(Extract Opens)

When the class photo happens, their child is removed. When achievement is celebrated online, their child's name isn't mentioned. When the school trip photos are shared, their child is cropped out - or worse, the photo isn't taken. Or worse again, an emoji icon is dropped on the child's face, and the emoji selection would be dependent on the season or the social media managers mood. An option that has become apparent recently, for convenience, something that is completely disrespectful to the child and their parents. Teachers sometimes express frustration with parents who don't consent, seeing them as difficult or overprotective.
Children notice. They notice that everyone else is in the class photo but them. They notice that their friend's parents saw photos of the trip but their own parents didn't. They notice that their achievements don't get celebrated online while others' do. No parent wants their child to feel excluded, and schools know this. The social pressure to consent is enormous.
Some parents withdraw consent after problems arise i.e. an estranged partner finds photos, or they discover their child's image being used in ways they didn't anticipate. Schools often respond poorly, treating it as an inconvenience rather than a legitimate concern.
Not truly informed
Even when parents do read the consent forms carefully and sign willingly, are they truly informed?
They don't know that content uploaded to Google Classroom is stored on Google's servers, which may be located in multiple countries, subject to various jurisdictions' surveillance laws, and governed by complex data processing agreements they've never seen.
They don't know that public social media posts can be scraped by third-parties, by data brokers, by advertising companies, by anyone with basic technical skills. And used for purposes that have nothing to do with education.
They don't know that images may be used to train facial recognition systems or other AI models. They don't know that "deleted" posts often remain in back up systems or cached versions available through Internet archive.
They don't know that when they consent to school photographs, those images might be sold to commercial photography companies who then market them back to parents, keeping the images in their commercial database for years.
They don't know the full scope of who has access to Google Classroom within the school. Is it just the class teacher, or also teaching assistants, supply teachers, administrative staff, IT support?

(Extract Closes)
(Source material Opens)

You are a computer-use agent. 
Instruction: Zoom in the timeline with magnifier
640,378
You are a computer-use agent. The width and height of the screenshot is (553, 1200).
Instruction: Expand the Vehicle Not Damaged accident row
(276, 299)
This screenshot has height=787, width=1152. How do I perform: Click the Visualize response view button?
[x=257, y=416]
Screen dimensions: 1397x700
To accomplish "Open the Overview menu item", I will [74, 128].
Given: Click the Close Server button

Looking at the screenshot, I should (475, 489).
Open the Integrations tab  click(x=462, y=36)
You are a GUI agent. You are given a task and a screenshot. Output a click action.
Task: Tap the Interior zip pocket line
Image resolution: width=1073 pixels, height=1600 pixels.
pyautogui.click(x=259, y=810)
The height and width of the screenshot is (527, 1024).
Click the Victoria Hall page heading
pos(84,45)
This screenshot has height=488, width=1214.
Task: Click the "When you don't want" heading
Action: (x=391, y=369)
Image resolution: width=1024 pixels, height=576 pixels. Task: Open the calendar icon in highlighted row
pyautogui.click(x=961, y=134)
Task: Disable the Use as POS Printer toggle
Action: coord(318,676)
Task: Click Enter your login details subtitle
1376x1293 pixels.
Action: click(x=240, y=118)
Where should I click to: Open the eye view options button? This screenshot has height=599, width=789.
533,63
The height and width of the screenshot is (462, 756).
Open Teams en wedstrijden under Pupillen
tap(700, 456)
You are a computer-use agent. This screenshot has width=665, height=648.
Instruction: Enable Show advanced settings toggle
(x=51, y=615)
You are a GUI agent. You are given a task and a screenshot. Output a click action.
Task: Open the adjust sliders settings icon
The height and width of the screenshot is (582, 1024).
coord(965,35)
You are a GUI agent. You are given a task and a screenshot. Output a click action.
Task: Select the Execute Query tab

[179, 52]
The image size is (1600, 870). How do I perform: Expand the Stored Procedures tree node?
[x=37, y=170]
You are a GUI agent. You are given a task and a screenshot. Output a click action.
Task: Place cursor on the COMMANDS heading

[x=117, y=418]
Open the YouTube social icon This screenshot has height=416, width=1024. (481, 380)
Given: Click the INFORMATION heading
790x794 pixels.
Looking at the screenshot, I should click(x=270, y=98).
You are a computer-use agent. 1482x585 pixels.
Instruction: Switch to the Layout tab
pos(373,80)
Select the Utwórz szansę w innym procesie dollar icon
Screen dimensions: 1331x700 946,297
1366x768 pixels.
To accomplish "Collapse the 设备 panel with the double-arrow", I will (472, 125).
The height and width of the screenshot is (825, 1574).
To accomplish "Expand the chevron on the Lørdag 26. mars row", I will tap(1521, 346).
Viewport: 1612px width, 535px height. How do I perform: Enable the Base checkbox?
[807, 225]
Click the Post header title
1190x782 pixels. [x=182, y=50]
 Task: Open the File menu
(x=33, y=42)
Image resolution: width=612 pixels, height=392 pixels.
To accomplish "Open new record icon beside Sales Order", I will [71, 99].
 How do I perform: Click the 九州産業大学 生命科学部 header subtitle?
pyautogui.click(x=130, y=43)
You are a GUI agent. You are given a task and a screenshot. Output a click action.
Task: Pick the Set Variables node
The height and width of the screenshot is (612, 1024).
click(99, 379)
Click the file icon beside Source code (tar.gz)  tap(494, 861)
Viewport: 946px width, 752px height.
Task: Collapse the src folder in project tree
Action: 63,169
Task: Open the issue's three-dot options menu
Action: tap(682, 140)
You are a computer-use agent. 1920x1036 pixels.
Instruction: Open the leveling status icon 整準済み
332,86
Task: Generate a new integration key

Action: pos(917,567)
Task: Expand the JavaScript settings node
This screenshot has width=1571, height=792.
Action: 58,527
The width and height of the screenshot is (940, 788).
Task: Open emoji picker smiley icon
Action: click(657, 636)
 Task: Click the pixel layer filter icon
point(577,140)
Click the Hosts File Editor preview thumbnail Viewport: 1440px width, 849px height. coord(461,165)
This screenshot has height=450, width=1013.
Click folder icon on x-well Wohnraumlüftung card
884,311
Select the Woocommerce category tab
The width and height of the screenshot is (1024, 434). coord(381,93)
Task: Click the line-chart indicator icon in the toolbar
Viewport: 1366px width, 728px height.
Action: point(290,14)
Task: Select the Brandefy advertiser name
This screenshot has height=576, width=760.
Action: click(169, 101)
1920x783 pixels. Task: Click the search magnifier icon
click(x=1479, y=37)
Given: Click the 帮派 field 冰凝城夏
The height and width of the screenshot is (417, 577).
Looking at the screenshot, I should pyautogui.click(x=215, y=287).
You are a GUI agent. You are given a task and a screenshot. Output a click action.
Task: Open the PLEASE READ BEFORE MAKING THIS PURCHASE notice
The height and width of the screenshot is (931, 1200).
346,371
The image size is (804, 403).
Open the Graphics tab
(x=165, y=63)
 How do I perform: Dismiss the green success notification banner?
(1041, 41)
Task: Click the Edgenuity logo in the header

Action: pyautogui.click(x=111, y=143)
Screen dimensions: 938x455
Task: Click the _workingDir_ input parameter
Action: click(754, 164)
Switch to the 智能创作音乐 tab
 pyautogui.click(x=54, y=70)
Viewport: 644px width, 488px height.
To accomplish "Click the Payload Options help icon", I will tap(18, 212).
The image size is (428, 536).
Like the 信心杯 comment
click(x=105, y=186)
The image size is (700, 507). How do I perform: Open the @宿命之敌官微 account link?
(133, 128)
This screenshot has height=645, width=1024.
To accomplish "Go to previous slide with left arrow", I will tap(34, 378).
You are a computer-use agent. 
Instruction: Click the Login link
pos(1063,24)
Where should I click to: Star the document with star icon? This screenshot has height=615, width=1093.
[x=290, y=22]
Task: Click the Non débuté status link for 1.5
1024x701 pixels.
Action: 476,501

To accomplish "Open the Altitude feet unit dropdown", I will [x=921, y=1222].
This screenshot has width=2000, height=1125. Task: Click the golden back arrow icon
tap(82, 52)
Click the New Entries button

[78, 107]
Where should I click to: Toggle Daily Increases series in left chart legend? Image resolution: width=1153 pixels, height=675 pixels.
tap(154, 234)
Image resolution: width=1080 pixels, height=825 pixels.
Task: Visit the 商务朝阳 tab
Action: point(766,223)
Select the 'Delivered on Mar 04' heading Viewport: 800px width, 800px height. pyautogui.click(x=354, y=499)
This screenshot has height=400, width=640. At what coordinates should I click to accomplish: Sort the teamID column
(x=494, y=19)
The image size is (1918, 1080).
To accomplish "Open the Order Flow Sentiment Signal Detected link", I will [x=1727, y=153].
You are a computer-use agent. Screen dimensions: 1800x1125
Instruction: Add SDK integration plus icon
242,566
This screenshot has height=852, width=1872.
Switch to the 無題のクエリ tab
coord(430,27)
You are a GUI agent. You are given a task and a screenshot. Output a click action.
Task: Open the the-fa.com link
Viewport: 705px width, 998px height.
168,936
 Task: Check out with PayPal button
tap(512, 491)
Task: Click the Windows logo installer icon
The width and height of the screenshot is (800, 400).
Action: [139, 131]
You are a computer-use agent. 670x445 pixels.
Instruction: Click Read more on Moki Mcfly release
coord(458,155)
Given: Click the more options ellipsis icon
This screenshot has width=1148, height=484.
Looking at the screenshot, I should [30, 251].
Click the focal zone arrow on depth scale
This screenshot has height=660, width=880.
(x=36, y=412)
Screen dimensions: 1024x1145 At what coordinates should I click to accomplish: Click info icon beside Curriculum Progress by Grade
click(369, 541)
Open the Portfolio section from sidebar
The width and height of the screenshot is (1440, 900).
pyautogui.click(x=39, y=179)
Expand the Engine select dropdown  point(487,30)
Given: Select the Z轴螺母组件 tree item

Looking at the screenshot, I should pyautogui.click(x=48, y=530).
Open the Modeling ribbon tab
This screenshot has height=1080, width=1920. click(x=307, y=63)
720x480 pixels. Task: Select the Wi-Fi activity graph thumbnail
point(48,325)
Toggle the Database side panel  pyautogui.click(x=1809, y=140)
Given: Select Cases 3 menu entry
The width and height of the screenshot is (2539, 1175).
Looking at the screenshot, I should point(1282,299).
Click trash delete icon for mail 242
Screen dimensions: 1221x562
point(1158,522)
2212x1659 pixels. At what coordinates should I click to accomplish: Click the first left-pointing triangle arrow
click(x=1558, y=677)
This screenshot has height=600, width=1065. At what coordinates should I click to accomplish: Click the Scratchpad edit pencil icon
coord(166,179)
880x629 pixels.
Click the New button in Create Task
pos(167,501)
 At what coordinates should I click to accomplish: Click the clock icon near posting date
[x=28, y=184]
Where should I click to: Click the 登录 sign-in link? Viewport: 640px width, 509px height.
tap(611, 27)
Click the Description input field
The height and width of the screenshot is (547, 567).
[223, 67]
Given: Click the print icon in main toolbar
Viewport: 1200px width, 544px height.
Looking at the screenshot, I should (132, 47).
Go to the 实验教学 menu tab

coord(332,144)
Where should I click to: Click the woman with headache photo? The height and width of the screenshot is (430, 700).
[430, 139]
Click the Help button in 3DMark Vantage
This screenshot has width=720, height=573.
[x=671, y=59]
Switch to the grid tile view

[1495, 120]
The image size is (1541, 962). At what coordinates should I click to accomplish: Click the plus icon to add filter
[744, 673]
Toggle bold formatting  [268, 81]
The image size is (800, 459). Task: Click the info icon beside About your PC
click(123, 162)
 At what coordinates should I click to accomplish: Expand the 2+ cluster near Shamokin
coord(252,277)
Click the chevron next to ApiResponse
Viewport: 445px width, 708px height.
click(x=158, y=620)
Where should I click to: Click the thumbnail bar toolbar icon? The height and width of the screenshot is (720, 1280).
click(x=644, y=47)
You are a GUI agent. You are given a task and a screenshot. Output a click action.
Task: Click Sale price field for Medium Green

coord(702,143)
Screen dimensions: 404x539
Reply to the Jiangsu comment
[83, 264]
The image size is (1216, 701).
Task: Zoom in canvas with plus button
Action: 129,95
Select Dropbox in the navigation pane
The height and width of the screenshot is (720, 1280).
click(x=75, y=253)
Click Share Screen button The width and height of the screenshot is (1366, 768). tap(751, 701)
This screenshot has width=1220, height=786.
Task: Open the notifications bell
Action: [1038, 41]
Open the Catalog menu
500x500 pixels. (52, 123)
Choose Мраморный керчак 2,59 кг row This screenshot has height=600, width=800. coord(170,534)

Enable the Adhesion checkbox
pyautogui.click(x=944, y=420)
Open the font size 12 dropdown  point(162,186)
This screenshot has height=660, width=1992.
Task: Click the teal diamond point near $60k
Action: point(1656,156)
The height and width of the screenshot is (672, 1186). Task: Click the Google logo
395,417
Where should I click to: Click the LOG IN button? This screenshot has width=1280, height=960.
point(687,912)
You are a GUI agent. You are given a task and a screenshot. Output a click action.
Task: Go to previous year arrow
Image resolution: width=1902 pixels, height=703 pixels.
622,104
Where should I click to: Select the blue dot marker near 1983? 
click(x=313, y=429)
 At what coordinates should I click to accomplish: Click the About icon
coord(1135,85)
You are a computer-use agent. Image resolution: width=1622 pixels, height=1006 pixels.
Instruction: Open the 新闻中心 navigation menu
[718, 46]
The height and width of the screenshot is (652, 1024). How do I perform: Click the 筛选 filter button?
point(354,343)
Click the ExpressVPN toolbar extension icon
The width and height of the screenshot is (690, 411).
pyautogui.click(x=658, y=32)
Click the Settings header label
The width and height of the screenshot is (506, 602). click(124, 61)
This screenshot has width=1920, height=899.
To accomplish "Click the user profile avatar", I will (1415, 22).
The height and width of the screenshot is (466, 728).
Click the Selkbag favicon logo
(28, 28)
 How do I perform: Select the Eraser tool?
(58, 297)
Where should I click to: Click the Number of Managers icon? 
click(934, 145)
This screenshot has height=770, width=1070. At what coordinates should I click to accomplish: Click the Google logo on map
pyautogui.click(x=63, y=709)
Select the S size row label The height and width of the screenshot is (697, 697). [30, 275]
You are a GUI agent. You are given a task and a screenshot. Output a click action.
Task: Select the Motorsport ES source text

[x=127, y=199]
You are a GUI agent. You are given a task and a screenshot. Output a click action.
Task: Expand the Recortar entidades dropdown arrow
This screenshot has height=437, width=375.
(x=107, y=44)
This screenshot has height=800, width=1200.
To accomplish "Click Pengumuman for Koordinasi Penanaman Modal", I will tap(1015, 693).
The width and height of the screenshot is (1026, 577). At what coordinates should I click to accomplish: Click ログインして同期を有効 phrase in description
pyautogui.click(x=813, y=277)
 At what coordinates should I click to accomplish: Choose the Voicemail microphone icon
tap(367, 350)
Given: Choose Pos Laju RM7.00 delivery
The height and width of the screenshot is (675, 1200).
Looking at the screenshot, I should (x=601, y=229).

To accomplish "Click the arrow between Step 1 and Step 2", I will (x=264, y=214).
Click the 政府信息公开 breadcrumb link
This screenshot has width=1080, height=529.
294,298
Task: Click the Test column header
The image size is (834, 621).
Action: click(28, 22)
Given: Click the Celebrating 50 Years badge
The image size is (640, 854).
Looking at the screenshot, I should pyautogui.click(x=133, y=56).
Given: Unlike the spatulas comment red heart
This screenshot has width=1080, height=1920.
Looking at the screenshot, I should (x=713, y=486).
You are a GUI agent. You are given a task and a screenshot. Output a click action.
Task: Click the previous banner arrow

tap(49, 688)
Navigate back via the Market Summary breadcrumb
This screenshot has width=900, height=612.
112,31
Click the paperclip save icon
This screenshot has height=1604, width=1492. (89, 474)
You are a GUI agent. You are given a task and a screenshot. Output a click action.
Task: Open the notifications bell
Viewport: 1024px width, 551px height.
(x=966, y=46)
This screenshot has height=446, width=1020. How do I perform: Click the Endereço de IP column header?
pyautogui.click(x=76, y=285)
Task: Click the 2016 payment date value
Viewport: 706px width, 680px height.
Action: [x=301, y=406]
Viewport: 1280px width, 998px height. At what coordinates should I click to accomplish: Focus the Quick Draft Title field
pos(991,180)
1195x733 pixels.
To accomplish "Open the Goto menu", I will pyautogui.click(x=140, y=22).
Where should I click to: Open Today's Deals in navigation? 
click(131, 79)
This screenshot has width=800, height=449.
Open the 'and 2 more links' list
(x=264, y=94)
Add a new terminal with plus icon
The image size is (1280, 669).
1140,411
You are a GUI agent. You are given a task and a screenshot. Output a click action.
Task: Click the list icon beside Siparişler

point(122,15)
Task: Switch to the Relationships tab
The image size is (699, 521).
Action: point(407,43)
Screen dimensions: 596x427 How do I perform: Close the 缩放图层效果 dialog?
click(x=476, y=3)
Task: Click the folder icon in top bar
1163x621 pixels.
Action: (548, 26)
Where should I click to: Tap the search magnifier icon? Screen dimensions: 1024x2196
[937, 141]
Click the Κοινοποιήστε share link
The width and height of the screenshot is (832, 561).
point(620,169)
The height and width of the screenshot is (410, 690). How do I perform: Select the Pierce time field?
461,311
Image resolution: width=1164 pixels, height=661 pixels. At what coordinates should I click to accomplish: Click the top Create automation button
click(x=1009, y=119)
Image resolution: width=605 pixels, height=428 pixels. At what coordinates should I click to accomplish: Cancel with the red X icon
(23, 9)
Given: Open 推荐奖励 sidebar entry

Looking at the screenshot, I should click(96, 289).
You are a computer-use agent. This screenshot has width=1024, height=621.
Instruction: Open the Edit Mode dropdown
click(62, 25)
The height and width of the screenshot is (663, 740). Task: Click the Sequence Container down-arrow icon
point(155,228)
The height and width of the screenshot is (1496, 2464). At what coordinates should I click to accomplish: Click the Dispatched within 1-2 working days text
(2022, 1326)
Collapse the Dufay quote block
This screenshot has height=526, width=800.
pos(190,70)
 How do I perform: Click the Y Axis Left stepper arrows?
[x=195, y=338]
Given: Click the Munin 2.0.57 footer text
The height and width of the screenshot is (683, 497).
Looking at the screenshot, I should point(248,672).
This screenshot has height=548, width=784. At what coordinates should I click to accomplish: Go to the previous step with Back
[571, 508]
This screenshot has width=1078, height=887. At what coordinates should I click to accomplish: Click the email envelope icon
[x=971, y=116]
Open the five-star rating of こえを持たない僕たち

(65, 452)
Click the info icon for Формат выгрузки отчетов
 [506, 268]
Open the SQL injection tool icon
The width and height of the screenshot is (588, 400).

(Source material Closes)

#### [Questions]
A) Transcribe the passage on school photo consent between "Some parents withdraw" and "they've never seen.", inclusive.
B) Pick up the passage on school photo consent after its final sentence and write the next part.

#### [Responses by task]
A)
Some parents withdraw consent after problems arise i.e. an estranged partner finds photos, or they discover their child's image being used in ways they didn't anticipate. Schools often respond poorly, treating it as an inconvenience rather than a legitimate concern.
Not truly informed
Even when parents do read the consent forms carefully and sign willingly, are they truly informed?
They don't know that content uploaded to Google Classroom is stored on Google's servers, which may be located in multiple countries, subject to various jurisdictions' surveillance laws, and governed by complex data processing agreements they've never seen.

B)
They don't know how long the images will be retained, what happens when their child leaves the school, or how to actually enforce deletion if they change their mind.
Informed consent requires understanding the full implications of what you're agreeing to. In most cases, that understanding isn't their.
The Permanence Problem
Children born in 2015 are growing up as the first generation to have comprehensive digital records for their childhood created without their consent. They can't opt out. They don't have capacity to consent. Yet decisions made by adults when they were three or four will follow them for life.
The Right to Erasure (GDPR Article 17) exists in principle. In practice, it's nearly impossible to enforce comprehensively. An image on Facebook may be shared, screenshot, re-posted to other platforms. An image on a class blog may be cached by Google, archived by Internet Archive, or saved by anyone who visited the page. Requesting deletion from the original source doesn't eliminate the copies.
Childhood photos have longevity and should be private. The embarrassing moment caught in reception, caught on camera, shared on Tapestry, perhaps forwarded by a thoughtless parent, can surface a decade later. The child who struggled with behaviour at seven, documented in reflection time or learning support contexts, may find those records when they're seventeen and applying to university. Future employers search online. The digital footprint of well meaning teachers becomes part of a young person's permanent record. They suddenly become guilty until proven innocent.